Data records:

— START —

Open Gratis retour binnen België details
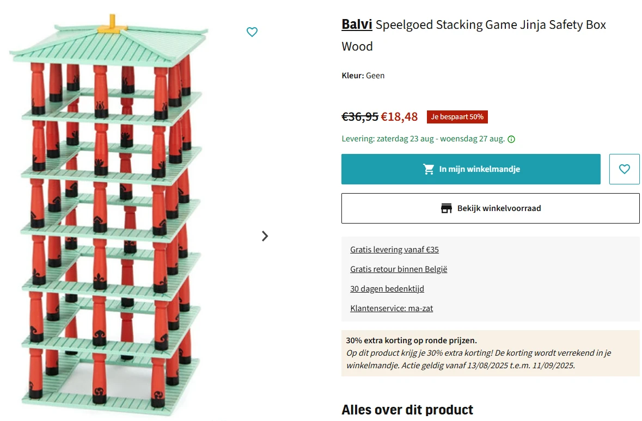Viewport: 642px width, 421px height. (398, 269)
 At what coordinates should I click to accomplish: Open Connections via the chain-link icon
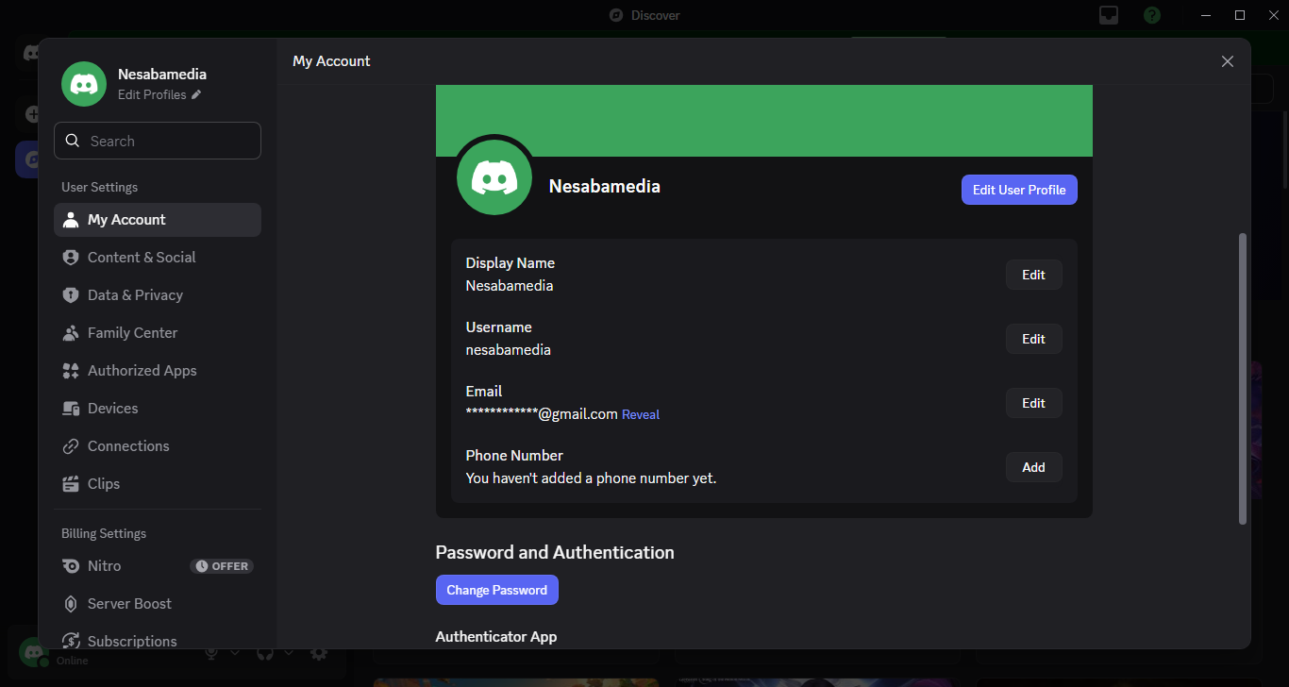tap(70, 446)
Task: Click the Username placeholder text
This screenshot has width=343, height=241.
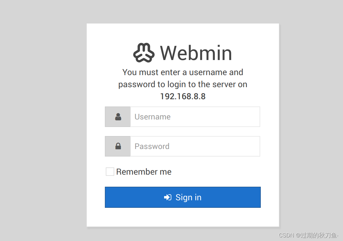Action: 153,117
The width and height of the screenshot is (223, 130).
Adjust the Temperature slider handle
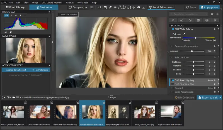pyautogui.click(x=196, y=38)
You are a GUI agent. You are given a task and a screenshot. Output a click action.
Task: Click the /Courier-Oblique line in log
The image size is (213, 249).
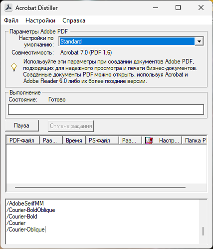click(x=25, y=230)
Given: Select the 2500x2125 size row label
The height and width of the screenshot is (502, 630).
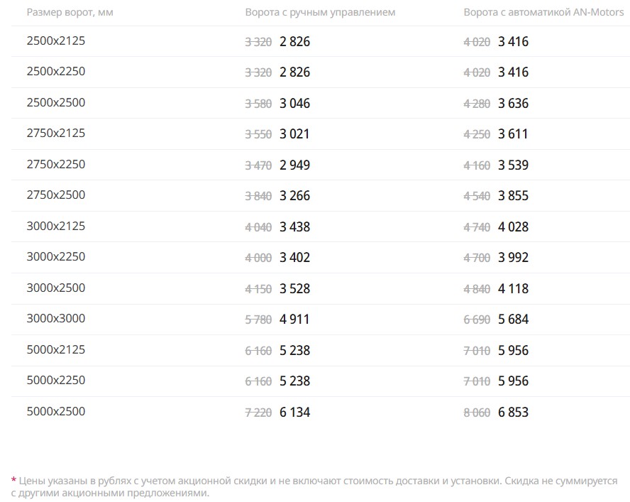Looking at the screenshot, I should (55, 41).
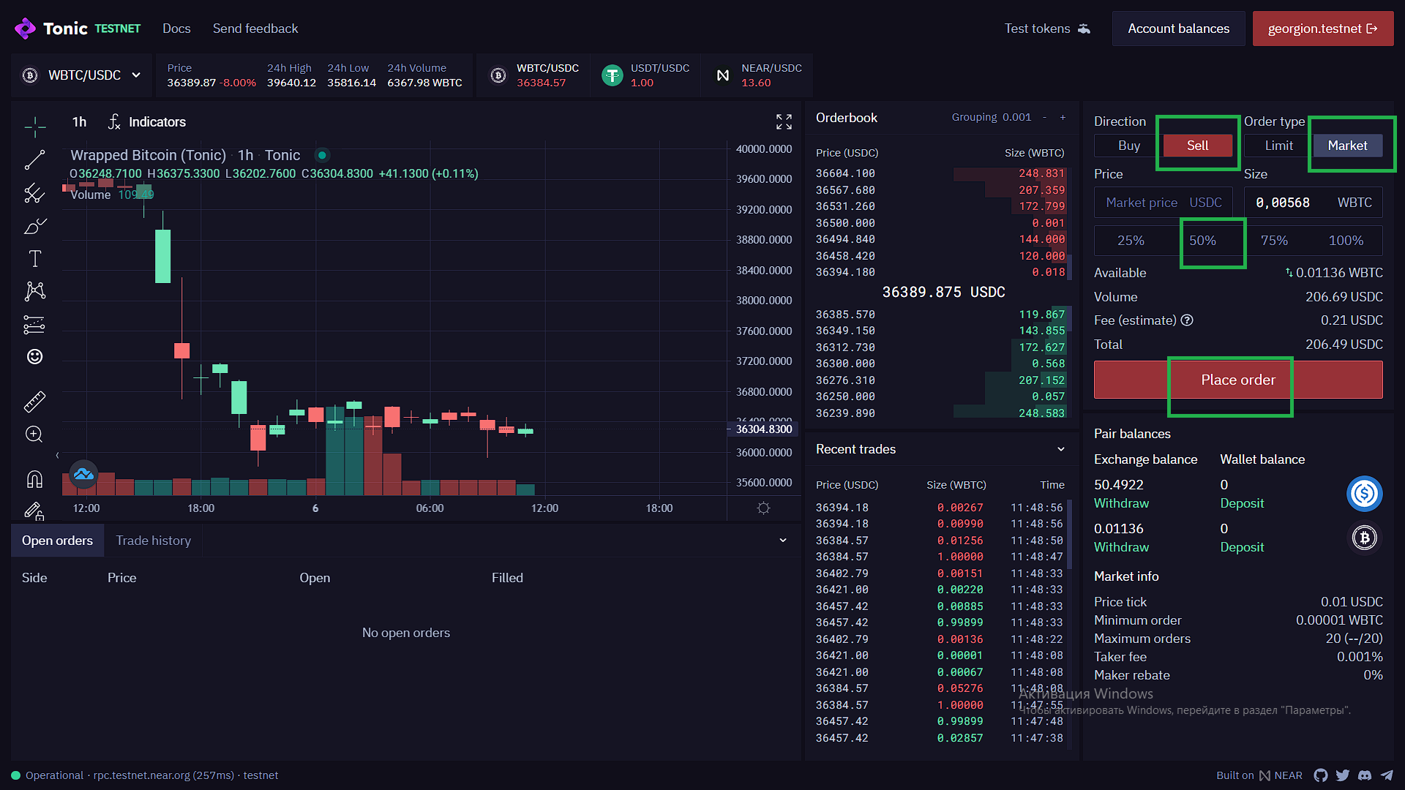Open the Telegram link in footer

tap(1387, 775)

— END —

▸ **SHORT TASK**: Duplicate the rows that open with the line containing "Task: Click the Username placeholder text" and run through the end of the rows, including both of those. Leave the pictures out of your copy.

▸ **ANSWER BELOW**:
Task: Click the Username placeholder text
This screenshot has width=343, height=241.
Action: 153,117
The width and height of the screenshot is (223, 130).
Adjust the Temperature slider handle
pyautogui.click(x=196, y=38)
You are a GUI agent. You are given a task and a screenshot. Output a click action.
Task: Click the /Courier-Oblique line in log
The image size is (213, 249).
click(x=25, y=230)
Given: Select the 2500x2125 size row label
The height and width of the screenshot is (502, 630).
Looking at the screenshot, I should (55, 41).
Open the Telegram link in footer

tap(1387, 775)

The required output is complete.